--- START ---

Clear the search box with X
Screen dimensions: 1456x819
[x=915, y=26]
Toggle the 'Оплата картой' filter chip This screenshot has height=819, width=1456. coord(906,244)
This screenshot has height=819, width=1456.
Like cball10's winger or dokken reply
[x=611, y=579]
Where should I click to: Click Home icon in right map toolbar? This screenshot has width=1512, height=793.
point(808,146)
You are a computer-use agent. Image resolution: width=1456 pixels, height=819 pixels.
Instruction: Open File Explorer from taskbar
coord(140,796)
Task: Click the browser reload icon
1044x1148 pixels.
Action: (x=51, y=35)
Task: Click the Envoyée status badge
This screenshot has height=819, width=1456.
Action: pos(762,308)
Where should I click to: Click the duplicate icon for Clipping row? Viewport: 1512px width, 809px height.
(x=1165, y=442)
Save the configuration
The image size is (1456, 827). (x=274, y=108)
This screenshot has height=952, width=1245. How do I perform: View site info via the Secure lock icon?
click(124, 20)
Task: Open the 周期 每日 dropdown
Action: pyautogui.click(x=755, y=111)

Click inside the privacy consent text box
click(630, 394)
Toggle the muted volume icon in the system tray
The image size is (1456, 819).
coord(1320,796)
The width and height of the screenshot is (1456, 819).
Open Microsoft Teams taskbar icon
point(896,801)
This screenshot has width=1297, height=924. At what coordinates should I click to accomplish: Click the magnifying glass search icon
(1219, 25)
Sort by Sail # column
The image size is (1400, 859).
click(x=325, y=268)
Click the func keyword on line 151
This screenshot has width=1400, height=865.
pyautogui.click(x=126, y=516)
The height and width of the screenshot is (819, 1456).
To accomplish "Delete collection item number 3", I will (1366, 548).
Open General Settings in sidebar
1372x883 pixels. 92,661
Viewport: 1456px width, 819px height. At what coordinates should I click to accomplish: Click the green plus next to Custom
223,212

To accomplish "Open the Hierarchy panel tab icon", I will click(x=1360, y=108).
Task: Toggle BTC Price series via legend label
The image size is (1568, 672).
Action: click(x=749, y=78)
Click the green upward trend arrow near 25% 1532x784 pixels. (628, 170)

--- END ---

_PROBLEM_.
An exact copy of every entry is what is needed here.

_RESULT_.
Clear the search box with X
Screen dimensions: 1456x819
[x=915, y=26]
Toggle the 'Оплата картой' filter chip This screenshot has height=819, width=1456. coord(906,244)
This screenshot has height=819, width=1456.
Like cball10's winger or dokken reply
[x=611, y=579]
Where should I click to: Click Home icon in right map toolbar? This screenshot has width=1512, height=793.
point(808,146)
You are a computer-use agent. Image resolution: width=1456 pixels, height=819 pixels.
Instruction: Open File Explorer from taskbar
coord(140,796)
Task: Click the browser reload icon
1044x1148 pixels.
Action: (x=51, y=35)
Task: Click the Envoyée status badge
This screenshot has height=819, width=1456.
Action: pos(762,308)
Where should I click to: Click the duplicate icon for Clipping row? Viewport: 1512px width, 809px height.
(x=1165, y=442)
Save the configuration
The image size is (1456, 827). (x=274, y=108)
This screenshot has height=952, width=1245. How do I perform: View site info via the Secure lock icon?
click(124, 20)
Task: Open the 周期 每日 dropdown
Action: pyautogui.click(x=755, y=111)

Click inside the privacy consent text box
click(630, 394)
Toggle the muted volume icon in the system tray
The image size is (1456, 819).
coord(1320,796)
The width and height of the screenshot is (1456, 819).
Open Microsoft Teams taskbar icon
point(896,801)
This screenshot has width=1297, height=924. At what coordinates should I click to accomplish: Click the magnifying glass search icon
(1219, 25)
Sort by Sail # column
The image size is (1400, 859).
click(x=325, y=268)
Click the func keyword on line 151
This screenshot has width=1400, height=865.
pyautogui.click(x=126, y=516)
The height and width of the screenshot is (819, 1456).
To accomplish "Delete collection item number 3", I will (1366, 548).
Open General Settings in sidebar
1372x883 pixels. 92,661
Viewport: 1456px width, 819px height. At what coordinates should I click to accomplish: Click the green plus next to Custom
223,212

To accomplish "Open the Hierarchy panel tab icon", I will click(x=1360, y=108).
Task: Toggle BTC Price series via legend label
The image size is (1568, 672).
Action: click(x=749, y=78)
Click the green upward trend arrow near 25% 1532x784 pixels. (628, 170)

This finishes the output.